**EXERCISE OBJECTIVE**
Transcribe everything in the temperature trend project page from "1. Selection of" down to "the README.md file.", keeping the wording unchanged.

**TEXT EXTRACT**
◇ ◇ ◇ ◇ ◇ ◇ ◇

D-Mielewczyk / euro-temperature-trend-stats

MIT License
0 stars 0 forks source link

European Temperature Trend Analysis

Project Overview

This project aims to analyze climate data from Europe to identify trends in temperature changes over recent decades. The analysis utilizes the European Climate Assessment & Dataset (ECA&D) and is implemented using AWS EMR, Apache Spark, and Python.

Objectives

Data Source

European Climate Assessment & Dataset (ECA&D) https://www.ecad.eu/

Technologies Used

Project Requirements

  1. Selection of Regions:

    • Identify 5 regions in Europe with the largest temperature changes.
  2. Visualization:

    • Create visualizations to depict temperature changes over time.
  3. Publication:

    • Publish the source code and project report on GitHub.
  4. Documentation:

    • Write the project report and save it in the README.md file.

◇ ◇ ◇ ◇ ◇ ◇ ◇

**PROVIDED DATA**
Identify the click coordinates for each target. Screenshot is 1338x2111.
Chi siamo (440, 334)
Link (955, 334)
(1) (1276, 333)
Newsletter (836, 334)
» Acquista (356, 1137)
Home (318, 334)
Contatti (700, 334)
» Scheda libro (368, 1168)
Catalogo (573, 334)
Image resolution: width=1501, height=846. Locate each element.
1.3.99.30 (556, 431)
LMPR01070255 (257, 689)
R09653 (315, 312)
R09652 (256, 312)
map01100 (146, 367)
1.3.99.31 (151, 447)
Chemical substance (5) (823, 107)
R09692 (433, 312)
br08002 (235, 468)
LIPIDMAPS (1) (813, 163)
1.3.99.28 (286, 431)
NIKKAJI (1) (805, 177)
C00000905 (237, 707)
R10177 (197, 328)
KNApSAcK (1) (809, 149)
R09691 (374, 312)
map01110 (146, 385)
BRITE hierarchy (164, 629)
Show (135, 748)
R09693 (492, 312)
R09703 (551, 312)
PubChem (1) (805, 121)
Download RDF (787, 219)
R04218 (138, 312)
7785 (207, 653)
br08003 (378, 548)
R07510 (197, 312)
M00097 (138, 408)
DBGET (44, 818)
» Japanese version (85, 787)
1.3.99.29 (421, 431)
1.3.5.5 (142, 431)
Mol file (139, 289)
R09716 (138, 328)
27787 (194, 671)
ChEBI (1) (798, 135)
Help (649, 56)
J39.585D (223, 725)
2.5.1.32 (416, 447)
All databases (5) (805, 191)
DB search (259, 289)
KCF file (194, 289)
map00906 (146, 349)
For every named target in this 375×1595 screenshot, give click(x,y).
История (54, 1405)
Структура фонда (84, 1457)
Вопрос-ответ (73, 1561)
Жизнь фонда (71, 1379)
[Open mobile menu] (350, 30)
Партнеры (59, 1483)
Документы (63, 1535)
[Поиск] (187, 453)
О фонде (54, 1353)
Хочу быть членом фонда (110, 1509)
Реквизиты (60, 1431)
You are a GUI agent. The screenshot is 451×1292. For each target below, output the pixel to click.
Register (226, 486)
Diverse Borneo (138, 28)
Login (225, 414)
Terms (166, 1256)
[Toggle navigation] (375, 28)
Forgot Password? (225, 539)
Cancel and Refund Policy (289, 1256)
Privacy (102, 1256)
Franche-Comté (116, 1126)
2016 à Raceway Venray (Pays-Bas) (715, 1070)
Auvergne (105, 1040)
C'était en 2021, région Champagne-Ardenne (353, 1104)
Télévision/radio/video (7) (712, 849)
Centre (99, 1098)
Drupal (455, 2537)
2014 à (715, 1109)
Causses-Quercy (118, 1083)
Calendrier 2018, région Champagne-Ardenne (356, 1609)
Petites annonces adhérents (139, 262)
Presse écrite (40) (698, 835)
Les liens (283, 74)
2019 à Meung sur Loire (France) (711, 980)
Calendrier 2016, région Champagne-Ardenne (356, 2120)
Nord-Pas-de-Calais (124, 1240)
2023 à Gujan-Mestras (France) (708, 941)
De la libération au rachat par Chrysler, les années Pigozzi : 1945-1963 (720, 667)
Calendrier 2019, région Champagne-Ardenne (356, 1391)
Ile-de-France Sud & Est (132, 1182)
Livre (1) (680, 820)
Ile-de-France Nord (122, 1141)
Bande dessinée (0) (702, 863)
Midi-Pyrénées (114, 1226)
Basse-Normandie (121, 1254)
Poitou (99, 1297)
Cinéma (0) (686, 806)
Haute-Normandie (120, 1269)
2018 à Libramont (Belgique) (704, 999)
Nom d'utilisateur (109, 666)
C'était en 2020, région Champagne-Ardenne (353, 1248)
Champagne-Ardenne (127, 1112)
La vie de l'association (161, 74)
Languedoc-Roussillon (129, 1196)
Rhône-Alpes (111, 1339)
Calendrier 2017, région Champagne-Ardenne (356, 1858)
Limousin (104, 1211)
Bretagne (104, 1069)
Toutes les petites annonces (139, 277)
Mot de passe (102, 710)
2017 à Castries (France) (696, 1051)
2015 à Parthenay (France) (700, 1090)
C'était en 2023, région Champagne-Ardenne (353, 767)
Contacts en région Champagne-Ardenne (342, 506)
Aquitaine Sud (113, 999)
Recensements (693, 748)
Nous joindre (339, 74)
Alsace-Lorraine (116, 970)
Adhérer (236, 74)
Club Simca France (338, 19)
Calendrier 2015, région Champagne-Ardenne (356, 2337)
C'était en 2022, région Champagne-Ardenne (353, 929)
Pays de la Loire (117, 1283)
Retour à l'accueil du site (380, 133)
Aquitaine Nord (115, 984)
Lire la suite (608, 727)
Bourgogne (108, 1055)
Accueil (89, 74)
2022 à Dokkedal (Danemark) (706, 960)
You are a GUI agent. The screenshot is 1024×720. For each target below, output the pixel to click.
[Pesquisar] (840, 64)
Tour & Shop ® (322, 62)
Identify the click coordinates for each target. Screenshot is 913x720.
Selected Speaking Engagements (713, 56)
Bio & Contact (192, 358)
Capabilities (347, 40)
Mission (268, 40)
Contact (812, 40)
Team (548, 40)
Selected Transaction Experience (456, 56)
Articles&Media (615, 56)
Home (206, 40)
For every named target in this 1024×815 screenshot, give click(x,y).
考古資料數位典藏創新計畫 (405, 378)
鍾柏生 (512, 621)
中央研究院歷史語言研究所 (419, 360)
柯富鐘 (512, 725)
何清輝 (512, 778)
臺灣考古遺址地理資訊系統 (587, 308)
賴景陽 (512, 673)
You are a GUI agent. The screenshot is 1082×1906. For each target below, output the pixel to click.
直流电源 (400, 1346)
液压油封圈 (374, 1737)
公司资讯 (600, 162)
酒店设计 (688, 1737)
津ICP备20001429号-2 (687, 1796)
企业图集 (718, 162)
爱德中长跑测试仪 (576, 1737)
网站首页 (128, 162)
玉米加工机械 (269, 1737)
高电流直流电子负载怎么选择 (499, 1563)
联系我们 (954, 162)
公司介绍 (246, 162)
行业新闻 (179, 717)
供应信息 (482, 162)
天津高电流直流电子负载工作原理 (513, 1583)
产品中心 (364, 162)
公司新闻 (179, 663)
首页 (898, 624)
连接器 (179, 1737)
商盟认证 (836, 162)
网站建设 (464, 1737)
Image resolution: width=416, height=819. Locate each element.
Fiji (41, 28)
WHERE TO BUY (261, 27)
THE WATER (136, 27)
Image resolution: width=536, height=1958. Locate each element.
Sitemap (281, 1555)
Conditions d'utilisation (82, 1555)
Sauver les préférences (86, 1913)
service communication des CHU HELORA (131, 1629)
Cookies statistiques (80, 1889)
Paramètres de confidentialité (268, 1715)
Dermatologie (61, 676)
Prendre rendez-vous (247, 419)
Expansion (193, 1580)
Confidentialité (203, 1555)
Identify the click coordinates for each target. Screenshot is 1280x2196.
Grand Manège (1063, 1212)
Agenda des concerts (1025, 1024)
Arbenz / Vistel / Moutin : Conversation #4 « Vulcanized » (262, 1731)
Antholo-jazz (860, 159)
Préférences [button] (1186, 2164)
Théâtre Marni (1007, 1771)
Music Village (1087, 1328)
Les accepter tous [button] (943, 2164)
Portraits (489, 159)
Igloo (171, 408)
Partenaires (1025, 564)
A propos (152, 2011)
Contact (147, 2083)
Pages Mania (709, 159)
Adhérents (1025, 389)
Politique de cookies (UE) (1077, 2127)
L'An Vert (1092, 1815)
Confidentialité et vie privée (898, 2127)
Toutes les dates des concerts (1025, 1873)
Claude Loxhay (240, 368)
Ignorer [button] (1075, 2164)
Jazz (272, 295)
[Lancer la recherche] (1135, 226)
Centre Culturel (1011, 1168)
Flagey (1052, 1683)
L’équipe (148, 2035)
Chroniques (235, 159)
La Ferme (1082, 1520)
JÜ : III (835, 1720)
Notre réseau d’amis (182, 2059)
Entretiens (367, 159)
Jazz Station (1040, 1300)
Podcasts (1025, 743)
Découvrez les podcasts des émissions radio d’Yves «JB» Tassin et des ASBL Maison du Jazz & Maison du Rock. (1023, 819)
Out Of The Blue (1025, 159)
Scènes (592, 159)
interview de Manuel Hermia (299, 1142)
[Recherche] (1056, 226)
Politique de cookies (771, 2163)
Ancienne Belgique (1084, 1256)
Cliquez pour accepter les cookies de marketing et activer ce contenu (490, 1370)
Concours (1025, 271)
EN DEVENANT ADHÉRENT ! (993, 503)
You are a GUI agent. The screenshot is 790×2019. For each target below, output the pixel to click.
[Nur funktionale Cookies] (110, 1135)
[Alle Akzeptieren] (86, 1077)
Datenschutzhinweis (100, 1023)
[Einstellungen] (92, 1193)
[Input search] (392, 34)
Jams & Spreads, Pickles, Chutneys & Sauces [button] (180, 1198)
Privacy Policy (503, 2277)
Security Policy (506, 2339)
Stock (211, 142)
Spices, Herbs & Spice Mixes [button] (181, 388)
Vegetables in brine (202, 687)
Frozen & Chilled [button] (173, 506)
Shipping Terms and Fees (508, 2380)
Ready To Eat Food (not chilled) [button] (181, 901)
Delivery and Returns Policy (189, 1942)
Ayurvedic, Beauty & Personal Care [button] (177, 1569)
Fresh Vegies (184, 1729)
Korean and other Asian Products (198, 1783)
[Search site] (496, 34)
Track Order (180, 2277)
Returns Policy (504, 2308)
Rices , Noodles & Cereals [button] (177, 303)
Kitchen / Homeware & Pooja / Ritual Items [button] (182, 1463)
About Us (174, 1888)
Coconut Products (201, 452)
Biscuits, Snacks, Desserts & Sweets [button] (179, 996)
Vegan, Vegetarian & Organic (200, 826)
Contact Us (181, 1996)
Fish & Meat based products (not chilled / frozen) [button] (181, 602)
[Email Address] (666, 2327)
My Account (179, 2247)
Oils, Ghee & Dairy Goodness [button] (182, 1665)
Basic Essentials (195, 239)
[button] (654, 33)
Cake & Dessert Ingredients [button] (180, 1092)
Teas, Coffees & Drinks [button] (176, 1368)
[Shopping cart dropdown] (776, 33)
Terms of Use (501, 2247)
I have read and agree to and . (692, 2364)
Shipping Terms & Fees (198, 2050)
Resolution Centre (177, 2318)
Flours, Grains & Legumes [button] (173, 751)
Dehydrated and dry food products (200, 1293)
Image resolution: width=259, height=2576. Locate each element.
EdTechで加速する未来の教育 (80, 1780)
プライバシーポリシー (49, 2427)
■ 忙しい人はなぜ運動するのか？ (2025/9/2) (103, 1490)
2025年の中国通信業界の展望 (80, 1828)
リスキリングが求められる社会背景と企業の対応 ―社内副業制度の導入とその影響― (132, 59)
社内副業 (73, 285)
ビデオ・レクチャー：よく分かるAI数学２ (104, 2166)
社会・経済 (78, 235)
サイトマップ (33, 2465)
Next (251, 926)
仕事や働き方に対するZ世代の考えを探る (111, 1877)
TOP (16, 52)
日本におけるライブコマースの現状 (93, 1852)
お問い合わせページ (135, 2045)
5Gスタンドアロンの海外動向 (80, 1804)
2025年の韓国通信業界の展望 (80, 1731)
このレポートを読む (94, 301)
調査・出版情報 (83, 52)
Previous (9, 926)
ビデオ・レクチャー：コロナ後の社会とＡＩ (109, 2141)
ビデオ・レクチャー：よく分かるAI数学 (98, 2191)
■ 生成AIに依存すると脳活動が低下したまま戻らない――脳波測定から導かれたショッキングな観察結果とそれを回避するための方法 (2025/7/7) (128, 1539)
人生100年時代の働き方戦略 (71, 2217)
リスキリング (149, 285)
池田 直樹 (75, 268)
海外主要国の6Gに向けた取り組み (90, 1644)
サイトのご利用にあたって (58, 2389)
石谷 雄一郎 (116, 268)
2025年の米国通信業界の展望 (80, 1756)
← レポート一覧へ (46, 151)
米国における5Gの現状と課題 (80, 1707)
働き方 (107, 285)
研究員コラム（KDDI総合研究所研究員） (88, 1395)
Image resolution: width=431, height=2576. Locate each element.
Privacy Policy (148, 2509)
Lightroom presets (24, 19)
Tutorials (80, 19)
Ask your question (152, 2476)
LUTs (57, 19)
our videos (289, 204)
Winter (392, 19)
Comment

◇ ◇ ◇ ◇ ◇ ◇ ◇

**COMPLETE ANSWER**
1. Selection of Regions:

    • Identify 5 regions in Europe with the largest temperature changes.
  2. Visualization:

    • Create visualizations to depict temperature changes over time.
  3. Publication:

    • Publish the source code and project report on GitHub.
  4. Documentation:

    • Write the project report and save it in the README.md file.